**Required work:** Pull every "computer" line out of the data below.
** Opening Exercise material block **
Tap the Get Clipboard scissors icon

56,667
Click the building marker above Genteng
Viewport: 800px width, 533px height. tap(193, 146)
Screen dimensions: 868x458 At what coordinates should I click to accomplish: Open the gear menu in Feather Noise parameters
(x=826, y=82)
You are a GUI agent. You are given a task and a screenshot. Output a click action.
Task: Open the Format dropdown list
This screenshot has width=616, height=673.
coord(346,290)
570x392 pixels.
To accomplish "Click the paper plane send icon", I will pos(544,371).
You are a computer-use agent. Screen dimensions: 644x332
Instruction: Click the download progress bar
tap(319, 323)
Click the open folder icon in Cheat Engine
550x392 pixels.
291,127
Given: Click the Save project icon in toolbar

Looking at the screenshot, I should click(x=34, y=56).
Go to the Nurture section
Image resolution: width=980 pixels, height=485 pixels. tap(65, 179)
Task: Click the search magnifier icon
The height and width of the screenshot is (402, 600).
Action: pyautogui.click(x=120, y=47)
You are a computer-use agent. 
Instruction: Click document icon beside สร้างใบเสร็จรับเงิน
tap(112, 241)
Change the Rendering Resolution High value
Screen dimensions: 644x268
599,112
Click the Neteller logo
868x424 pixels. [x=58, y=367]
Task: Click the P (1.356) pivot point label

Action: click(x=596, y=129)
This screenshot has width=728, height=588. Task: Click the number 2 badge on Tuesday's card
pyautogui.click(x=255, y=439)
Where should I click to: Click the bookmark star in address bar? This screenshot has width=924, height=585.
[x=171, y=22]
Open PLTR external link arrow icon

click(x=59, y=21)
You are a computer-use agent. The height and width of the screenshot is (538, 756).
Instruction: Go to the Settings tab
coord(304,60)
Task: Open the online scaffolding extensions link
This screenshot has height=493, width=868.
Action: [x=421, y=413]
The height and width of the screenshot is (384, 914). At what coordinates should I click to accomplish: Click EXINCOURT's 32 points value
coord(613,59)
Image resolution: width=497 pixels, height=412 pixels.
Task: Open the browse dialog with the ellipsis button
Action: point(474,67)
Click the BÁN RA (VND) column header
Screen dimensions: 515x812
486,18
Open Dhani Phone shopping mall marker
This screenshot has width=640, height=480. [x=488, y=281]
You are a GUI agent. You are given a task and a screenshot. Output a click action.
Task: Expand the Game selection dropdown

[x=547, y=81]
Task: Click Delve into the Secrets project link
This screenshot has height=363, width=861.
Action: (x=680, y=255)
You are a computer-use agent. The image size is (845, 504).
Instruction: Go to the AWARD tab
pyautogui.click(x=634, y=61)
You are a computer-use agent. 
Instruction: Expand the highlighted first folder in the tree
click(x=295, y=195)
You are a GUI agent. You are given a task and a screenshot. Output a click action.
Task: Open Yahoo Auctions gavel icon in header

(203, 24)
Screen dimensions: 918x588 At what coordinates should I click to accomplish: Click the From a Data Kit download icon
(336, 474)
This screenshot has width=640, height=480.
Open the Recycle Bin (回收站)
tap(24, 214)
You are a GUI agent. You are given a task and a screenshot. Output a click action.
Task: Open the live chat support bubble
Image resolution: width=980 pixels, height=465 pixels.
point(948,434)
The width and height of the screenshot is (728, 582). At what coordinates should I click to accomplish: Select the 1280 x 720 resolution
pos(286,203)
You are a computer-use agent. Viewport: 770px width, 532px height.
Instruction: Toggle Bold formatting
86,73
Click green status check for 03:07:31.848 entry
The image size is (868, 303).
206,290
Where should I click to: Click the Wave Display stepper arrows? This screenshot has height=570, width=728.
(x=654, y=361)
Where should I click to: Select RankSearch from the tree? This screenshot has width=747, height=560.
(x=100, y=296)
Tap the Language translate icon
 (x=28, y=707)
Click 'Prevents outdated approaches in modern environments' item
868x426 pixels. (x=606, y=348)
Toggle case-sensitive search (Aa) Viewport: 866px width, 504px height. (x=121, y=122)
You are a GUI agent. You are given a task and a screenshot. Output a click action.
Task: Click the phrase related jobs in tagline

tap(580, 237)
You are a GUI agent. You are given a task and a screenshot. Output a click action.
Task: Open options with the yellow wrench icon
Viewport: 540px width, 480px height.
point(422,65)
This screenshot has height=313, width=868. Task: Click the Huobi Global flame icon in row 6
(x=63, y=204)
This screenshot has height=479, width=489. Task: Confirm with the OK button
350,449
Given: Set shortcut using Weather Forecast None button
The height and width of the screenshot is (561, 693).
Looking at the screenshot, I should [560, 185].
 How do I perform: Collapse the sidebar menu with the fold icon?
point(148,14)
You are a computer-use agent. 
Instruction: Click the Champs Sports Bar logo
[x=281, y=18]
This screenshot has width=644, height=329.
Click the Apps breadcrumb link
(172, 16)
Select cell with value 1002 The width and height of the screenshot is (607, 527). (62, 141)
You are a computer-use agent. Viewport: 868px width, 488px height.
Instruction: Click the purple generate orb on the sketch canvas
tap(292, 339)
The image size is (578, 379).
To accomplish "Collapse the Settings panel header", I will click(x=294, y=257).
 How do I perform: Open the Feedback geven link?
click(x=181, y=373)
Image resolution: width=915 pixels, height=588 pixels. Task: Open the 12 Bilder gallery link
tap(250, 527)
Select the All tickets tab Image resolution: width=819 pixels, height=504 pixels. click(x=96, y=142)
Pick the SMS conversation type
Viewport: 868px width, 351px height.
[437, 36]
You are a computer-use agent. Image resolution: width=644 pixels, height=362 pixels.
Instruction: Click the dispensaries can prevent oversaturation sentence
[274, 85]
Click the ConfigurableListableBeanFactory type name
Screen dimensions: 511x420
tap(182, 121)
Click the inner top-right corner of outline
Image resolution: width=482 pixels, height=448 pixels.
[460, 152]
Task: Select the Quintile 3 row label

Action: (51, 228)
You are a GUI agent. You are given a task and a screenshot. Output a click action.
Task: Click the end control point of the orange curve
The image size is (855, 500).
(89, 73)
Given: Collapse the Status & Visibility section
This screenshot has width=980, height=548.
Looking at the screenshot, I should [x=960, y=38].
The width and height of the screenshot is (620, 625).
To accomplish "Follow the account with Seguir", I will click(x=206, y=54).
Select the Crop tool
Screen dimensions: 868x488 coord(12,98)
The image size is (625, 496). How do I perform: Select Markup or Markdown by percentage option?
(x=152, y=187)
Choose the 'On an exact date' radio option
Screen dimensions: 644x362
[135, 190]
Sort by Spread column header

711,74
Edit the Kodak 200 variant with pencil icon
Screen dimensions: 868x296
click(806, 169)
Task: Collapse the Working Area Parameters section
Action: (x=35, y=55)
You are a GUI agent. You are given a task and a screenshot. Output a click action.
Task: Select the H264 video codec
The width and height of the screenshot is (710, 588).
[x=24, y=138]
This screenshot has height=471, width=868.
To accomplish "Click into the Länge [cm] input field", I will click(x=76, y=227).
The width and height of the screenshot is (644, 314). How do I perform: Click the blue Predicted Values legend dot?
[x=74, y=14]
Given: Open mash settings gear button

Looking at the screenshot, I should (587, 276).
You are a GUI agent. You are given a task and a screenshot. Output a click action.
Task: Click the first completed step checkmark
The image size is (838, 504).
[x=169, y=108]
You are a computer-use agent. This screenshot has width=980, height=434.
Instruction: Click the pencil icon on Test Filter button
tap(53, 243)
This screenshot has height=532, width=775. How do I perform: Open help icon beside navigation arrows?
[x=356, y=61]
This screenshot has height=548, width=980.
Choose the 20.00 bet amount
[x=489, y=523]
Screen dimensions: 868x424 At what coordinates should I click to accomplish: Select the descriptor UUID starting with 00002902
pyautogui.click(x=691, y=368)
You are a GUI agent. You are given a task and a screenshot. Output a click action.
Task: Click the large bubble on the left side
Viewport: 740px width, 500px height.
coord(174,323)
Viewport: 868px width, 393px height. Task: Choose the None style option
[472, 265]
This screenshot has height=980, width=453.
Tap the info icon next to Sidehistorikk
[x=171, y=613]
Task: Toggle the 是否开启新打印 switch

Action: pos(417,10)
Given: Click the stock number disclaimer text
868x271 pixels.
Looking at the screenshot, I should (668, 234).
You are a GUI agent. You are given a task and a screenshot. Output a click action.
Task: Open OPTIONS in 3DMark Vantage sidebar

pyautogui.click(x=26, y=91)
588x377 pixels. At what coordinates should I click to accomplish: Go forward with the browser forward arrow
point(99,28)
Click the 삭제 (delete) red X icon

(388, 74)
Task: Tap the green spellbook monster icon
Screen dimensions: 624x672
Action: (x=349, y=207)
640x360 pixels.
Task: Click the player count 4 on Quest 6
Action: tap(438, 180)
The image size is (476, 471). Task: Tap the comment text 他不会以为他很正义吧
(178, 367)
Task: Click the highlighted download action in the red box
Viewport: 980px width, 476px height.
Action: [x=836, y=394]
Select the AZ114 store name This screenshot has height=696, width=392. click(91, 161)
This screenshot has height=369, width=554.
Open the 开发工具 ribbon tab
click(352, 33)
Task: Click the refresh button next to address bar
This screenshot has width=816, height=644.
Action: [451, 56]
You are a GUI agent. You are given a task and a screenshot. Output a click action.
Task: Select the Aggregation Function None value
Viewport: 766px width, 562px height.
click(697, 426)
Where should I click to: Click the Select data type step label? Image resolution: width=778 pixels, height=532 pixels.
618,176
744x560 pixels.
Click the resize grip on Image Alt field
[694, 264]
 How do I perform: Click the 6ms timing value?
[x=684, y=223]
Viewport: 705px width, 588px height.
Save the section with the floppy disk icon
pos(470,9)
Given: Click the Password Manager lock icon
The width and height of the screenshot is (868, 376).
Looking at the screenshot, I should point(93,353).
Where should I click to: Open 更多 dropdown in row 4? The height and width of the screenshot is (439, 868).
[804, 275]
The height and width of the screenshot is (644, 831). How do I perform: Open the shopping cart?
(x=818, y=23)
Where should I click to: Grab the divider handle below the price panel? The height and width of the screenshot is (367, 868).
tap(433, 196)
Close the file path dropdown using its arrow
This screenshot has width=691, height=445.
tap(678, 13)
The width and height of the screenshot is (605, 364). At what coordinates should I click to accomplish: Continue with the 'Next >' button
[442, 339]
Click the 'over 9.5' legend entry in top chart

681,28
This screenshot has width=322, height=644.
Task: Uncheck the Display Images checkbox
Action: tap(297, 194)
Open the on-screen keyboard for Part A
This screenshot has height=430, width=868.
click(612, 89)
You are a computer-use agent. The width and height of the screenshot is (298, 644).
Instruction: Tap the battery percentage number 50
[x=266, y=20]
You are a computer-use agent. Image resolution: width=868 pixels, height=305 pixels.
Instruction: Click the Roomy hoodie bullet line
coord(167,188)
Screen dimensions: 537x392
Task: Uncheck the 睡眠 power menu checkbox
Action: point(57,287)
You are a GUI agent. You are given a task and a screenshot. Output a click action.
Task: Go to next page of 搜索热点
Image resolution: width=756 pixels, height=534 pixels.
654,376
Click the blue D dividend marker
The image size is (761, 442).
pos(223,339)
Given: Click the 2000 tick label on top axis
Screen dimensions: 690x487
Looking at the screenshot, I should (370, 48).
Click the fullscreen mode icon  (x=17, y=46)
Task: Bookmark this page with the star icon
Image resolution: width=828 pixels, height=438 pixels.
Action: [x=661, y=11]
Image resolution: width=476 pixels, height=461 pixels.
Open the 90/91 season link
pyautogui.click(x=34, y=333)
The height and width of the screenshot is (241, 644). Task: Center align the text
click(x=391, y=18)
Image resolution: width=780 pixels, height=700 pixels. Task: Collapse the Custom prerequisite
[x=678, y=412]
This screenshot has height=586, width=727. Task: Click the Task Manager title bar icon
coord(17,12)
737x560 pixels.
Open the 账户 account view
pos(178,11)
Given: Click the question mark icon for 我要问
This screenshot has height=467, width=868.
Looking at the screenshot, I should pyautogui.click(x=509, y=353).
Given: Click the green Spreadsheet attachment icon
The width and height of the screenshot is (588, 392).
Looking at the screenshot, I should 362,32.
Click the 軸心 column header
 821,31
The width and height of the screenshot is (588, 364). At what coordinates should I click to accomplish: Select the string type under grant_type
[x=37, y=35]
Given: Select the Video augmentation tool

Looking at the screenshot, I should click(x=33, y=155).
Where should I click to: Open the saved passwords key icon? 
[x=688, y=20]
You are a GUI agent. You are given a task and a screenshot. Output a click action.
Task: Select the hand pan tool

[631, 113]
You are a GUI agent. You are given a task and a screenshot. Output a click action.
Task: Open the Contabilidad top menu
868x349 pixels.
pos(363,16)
** Closing Exercise material block **
**Your solution:**
You are a computer-use agent. Screen dimensions: 644x332
You are a computer-use agent. 
You are a computer-use agent. The height and width of the screenshot is (538, 756).
You are a computer-use agent. The image size is (845, 504).
You are a computer-use agent. 
You are a computer-use agent. Viewport: 770px width, 532px height.
You are a computer-use agent. 
You are a computer-use agent. Viewport: 868px width, 488px height.
You are a computer-use agent. Image resolution: width=644 pixels, height=362 pixels.
You are a computer-use agent. This screenshot has width=980, height=434.
You are a computer-use agent. The width and height of the screenshot is (298, 644).
You are a computer-use agent. Image resolution: width=868 pixels, height=305 pixels.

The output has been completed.